## [Yapılacak Görevler]
1. Afrin şehitleriyle ilgili haberde Uğur Salim Karaman'ın, şehadet mertebesine ulaşan ana kuzularını anarken saydığı askerî statüleri sırala.
2. Kayıtlarda "Screen dimensions: 704x410" ifadesini içeren satırdan kayıtların sonuna kadar olan satırları, "triangle arrow" yerine "expand arrow" koyarak yeniden yaz. Resimleri yanıta katma.

## [Belge Bölümü]
################

Türk Silahlı Kuvvetleri'nin (TSK), Suriye'nin Afrin bölgesinde yürüttüğü operasyonlar sırasında şehit olan Kurmay Pilot Yüzbaşı Mehmet İlker Karaman ve Piyade Uzman Çavuş Ali Akdoğan'ın İzmir'deki baba evlerinde yas ve gurur aynı anda yaşanıyor.
Şehit Yüzbaşı Karaman'ın (33) İzmir'in Bornova ilçesi Atatürk Mahallesindeki, Piyade Uzman Çavuş Akdoğan'ın da (28) Bayraklı ilçesindeki evleri taziye ziyareti için gelenlerle dolup taşıyor.
Askeri yetkililer, Aile ve Sosyal Politikalar ve Sağlık il müdürlükleri ile belediye görevlilerinin yanı sıra akrabaları ve komşuları da şehit ailelerini yalnız bırakmıyor.
Şehit aileleri, Türk bayrağı ve şehit fotoğraflarının yer aldığı köşede, oğullarının vatan sevgisi ve kahramanlıklarını yaşatıyor.
Annesi endişelenmesin diye...
Emekli Emniyet Müdürü Uğur Salim Karaman, büyük oğlu Mehmet İlker Karaman'ın, küçük yaşlarından itibaren asker ve pilot olmak istediğini, çok çalışarak Kuleli Askeri Lisesi sınavlarını kazandığını anlattı.
Görev yeri Malatya 2. Kara Havacılık Alay Komutanlığı olan, ODTÜ Havacılık ve Uzay Mühendisliği Bölümünde yüksek lisans eğitimi alan oğlunun, ülkeye hizmeti her şeyin önünde tuttuğunu kaydeden Karaman, "Allah kimseye evlat acısı vermesin. Ne kadar kederli bir ortam olduğunu, insan ancak başına gelince fark edebiliyor. Yavrum tamamen vatan sevgisiyle dolu bir çocuktu." diye konuştu.
"Oğlumun hayalleri, idealleri vardı. Devlete hizmetini yapıp şanıyla emekli olduktan sonra annesiyle beni dünyanın her yerine götürecekti. Nasip olmadı." ifadelerini kullanan Karaman, şöyle devam etti:
"Bütün askerlerimize Allah kuvvet versin. Zeytin Dalı Harekatı için birliğinden kaydırıldığını biliyorduk ama bizi üzmemek için 'ben uçmuyorum, daha kıdemli ağabeyler uçuyor' derdi. Ama ben biliyorum ki oğlum çatışmaların tam ortasındaydı. Sonradan aldığım bilgilere göre kahramanca savaştıktan sonra dönüşte helikopteri kırıma uğramış."
Şehit maaşından sarfınazar
Uğur Salim Karaman, sözleşmeli asker, uzman çavuş, astsubay, subay birçok ana kuzusunun şehadet mertebesine ulaştığını ifade ederek, şunları söyledi:
"Birçoğu o kadar fakir ailelerin çocukları ki...Oğlum şehit olmadan da onların hayat hikayelerine bakardık. Hepsi derme çatma yerlerde oturuyordu. Allah'ıma bin şükür orta düzeyde bir aileyiz, çocuğumun eşi de mağdur olmayacak ama buna imkan bulamayacak şehit aileleri var. Bana oğlumun şehadet mertebesi için yapılacak bir ödeme varsa, ben bundan sarfınazar ediyorum. O ailelere versinler ya da TOKİ vasıtasıyla yaşamlarını sürdürecekleri ev de verebilirler. Bu fakirlik bitsin."

################

## [Verilen Malzeme]
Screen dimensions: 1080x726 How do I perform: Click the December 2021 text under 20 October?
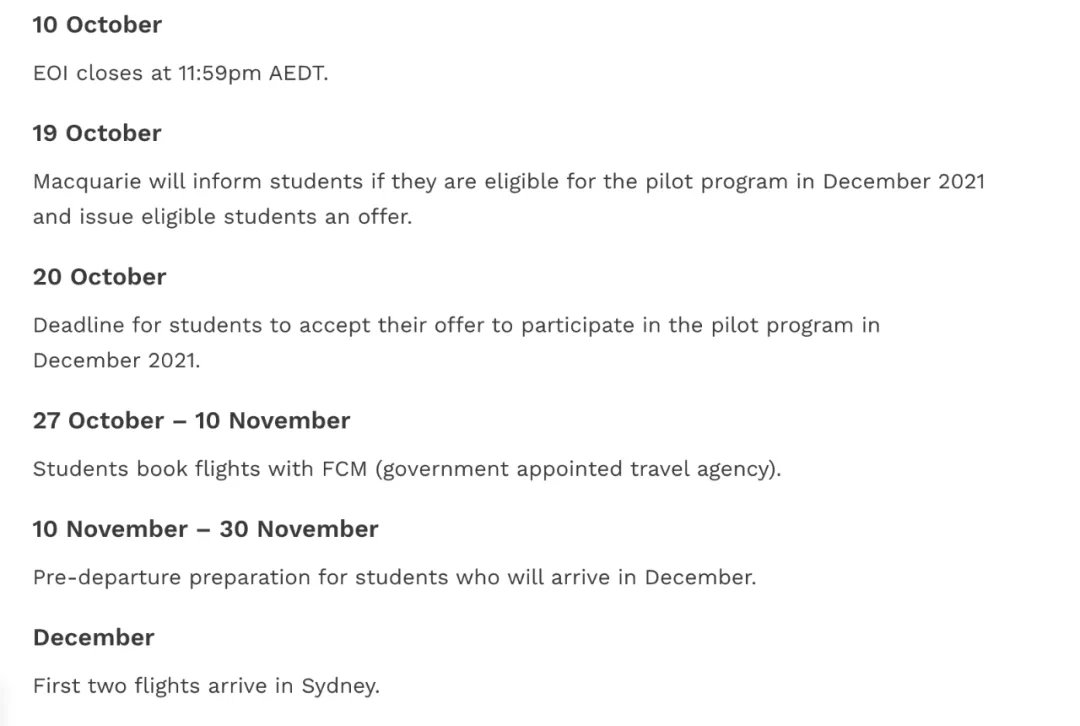point(116,360)

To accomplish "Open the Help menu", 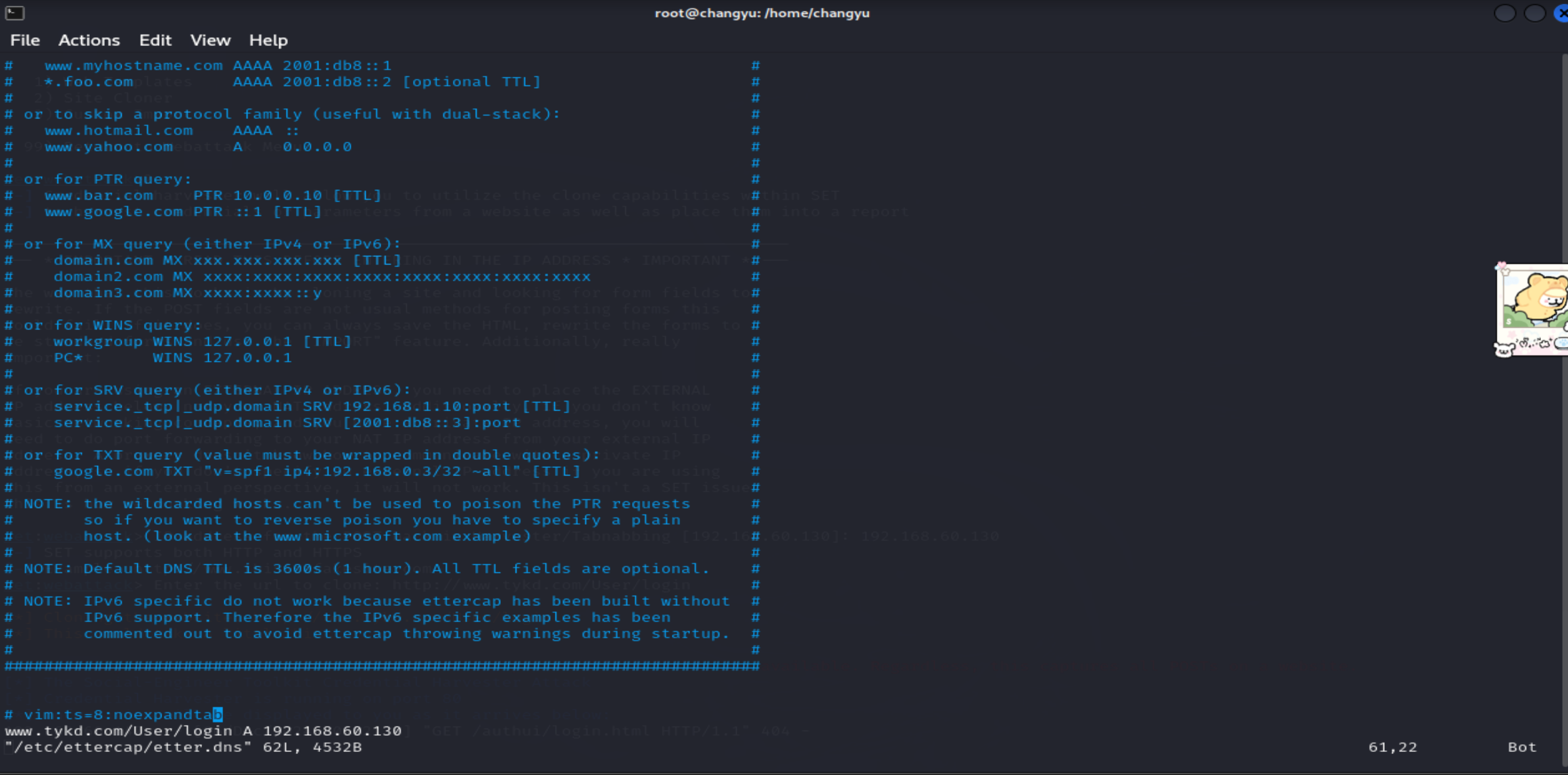I will [268, 41].
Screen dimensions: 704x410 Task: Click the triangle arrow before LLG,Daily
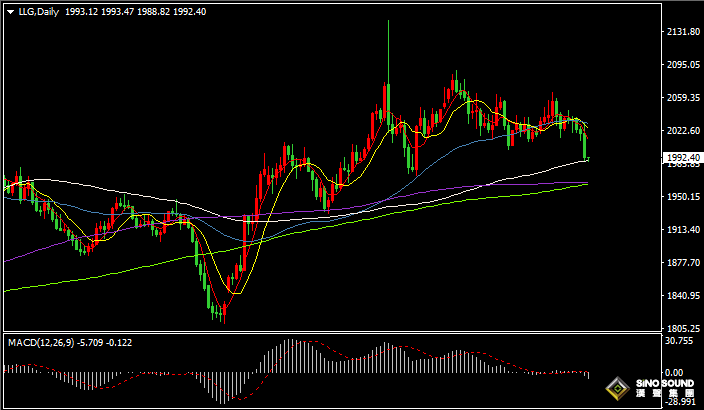coord(9,10)
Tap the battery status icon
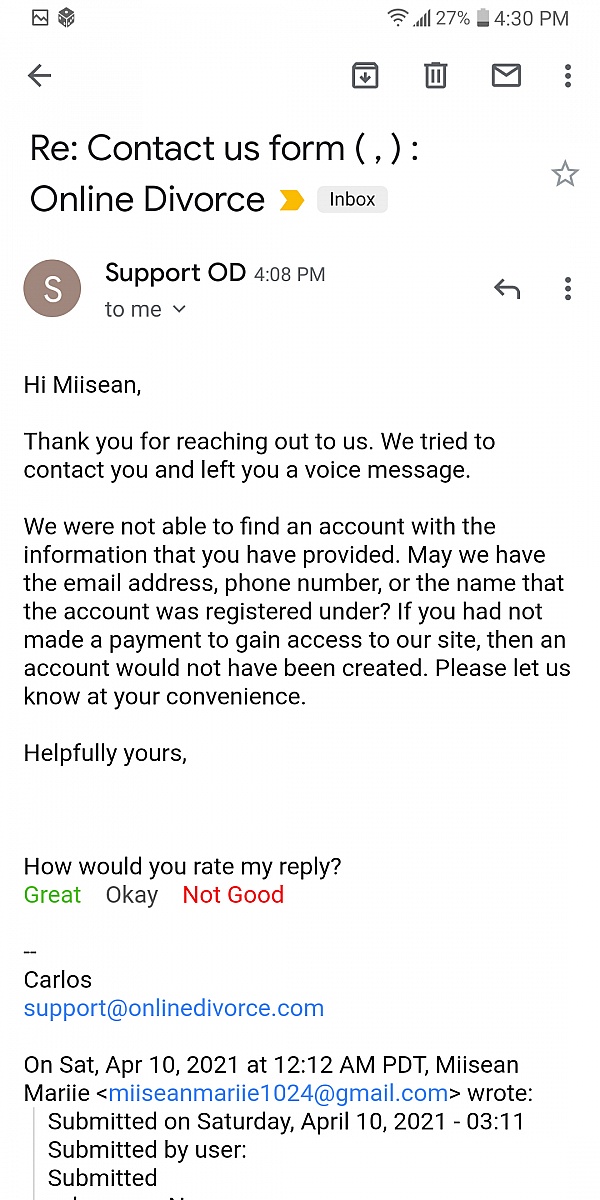Image resolution: width=600 pixels, height=1200 pixels. (484, 18)
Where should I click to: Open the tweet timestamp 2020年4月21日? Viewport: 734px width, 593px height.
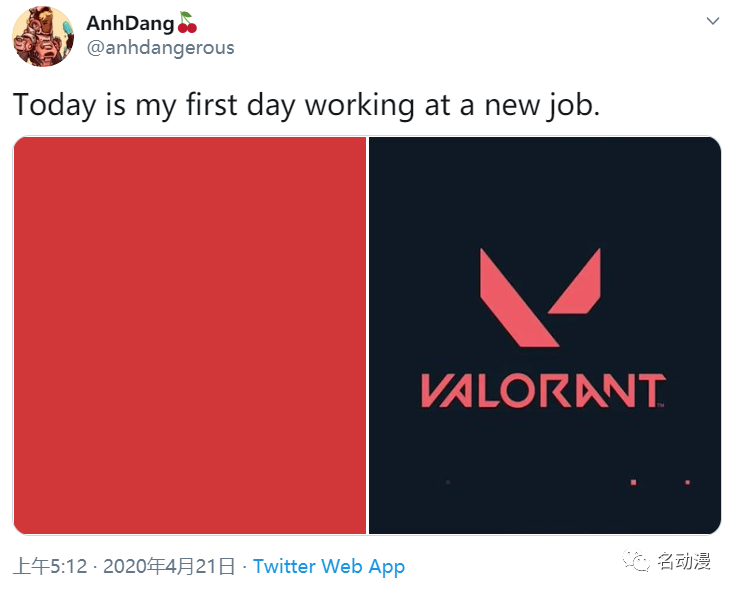169,566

################

## [Çözümler]
1. sözleşmeli asker, uzman çavuş, astsubay, subay

2.
Screen dimensions: 704x410 Task: Click the expand arrow before LLG,Daily
coord(9,10)
Tap the battery status icon
Image resolution: width=600 pixels, height=1200 pixels. (484, 18)
Where should I click to: Open the tweet timestamp 2020年4月21日? Viewport: 734px width, 593px height.
169,566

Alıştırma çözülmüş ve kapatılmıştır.